=== TASK DETAILS ===
Copy out exactly the stretch below, from the line with "Where should I click to: Increase" through the line with "Task: Click the 850 price axis label", both included; the pictures stay out.
++++
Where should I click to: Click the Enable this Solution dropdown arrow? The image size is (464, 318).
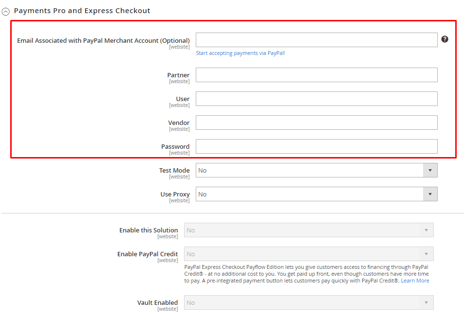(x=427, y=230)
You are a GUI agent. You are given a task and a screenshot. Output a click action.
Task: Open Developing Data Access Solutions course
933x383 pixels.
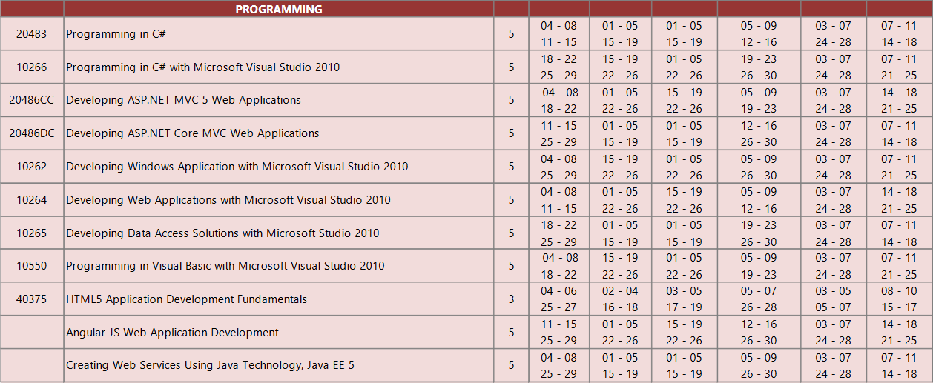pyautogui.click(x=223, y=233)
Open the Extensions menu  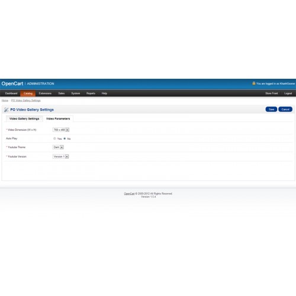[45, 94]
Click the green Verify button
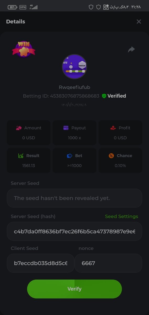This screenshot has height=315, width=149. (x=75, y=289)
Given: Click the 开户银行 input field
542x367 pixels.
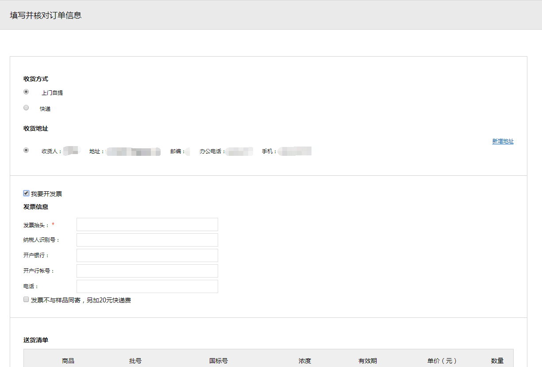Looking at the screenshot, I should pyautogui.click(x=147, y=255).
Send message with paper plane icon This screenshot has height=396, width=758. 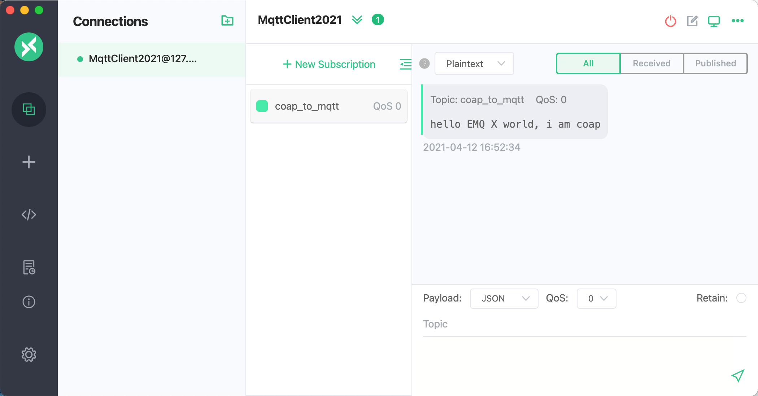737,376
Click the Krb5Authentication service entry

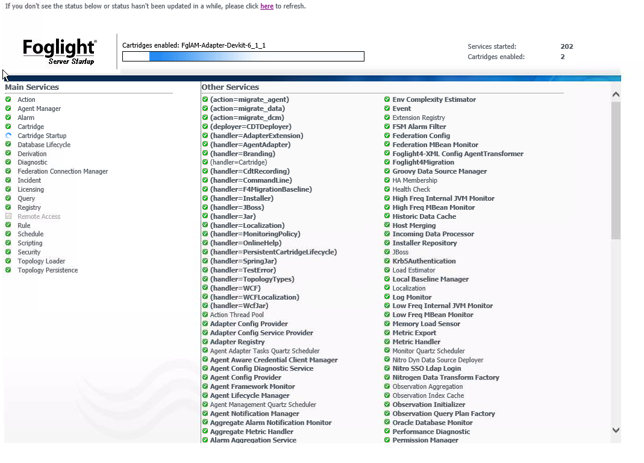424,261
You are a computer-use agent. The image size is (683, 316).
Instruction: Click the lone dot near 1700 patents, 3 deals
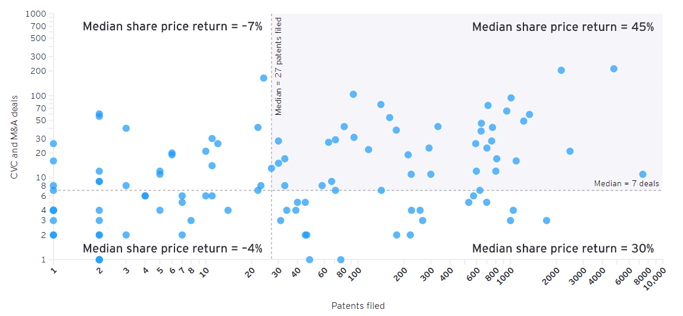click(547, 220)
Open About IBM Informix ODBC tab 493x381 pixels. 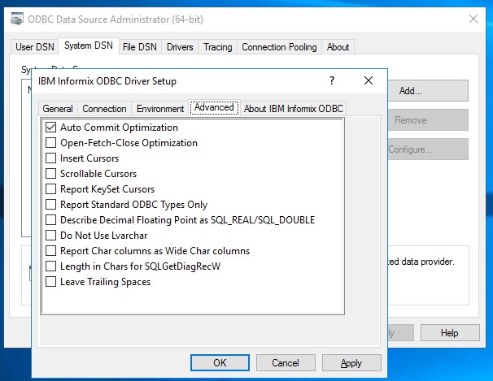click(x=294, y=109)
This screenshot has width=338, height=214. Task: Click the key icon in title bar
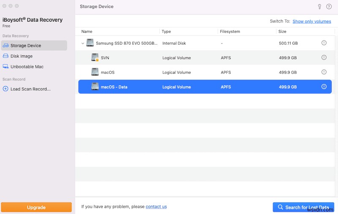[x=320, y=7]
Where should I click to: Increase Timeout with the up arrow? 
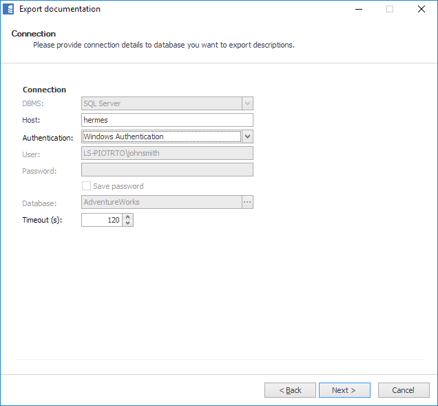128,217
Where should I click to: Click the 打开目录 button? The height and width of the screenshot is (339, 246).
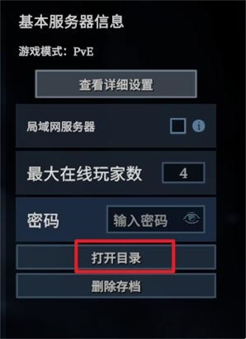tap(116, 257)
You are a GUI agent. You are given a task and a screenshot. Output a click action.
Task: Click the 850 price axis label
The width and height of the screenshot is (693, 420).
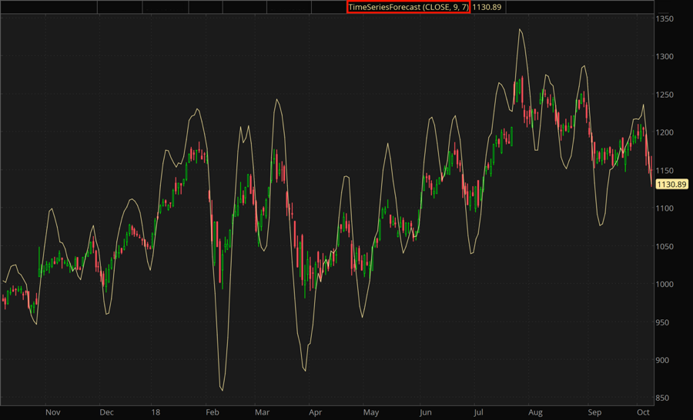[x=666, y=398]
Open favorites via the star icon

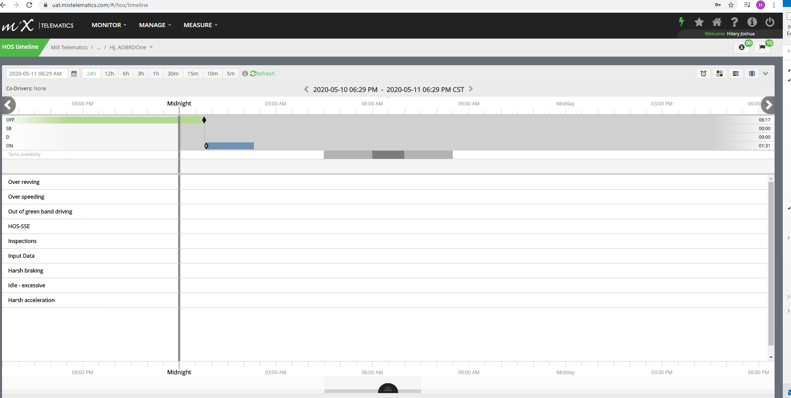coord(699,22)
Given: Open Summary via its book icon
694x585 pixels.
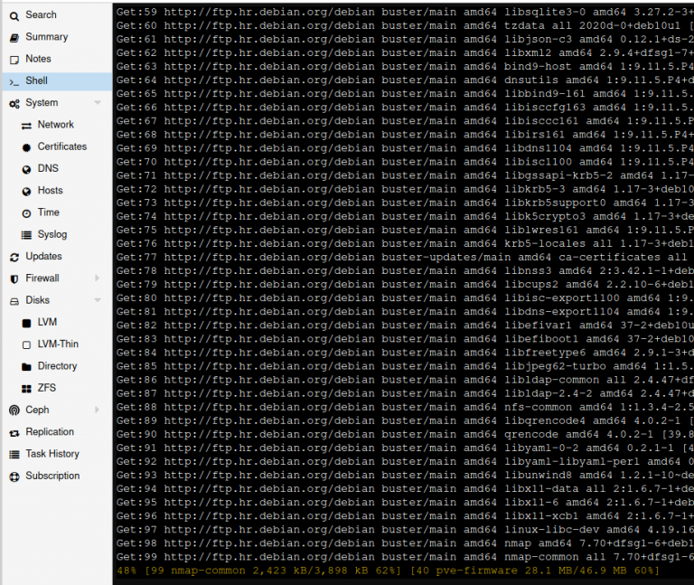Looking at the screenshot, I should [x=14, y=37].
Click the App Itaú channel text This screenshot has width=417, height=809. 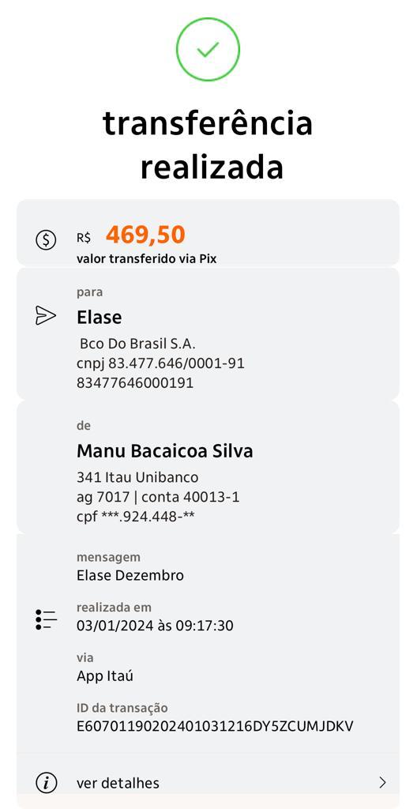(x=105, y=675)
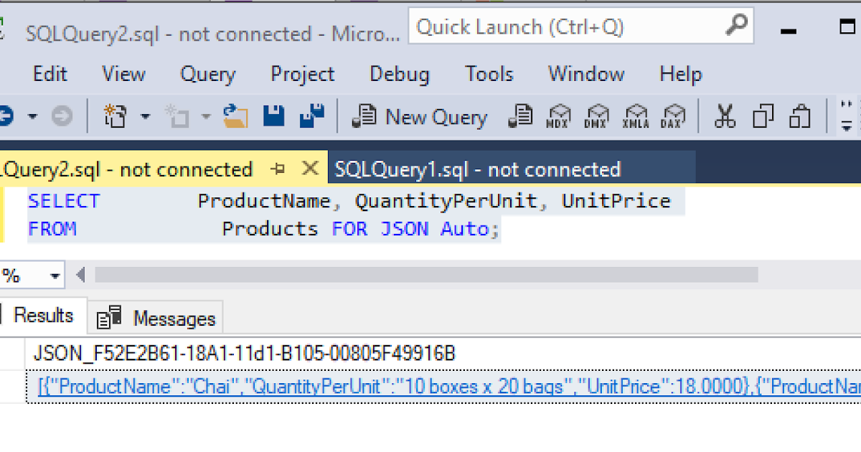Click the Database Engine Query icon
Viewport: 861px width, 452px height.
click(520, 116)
++++
=== RESULT OF THE TASK ===
Where should I click to: Increase Timeout with the up arrow? 
128,217
Where should I click to: Click the 打开目录 button? The height and width of the screenshot is (339, 246).
tap(116, 257)
You are a GUI agent. You are given a task and a screenshot. Output a click action.
Task: Click the 850 price axis label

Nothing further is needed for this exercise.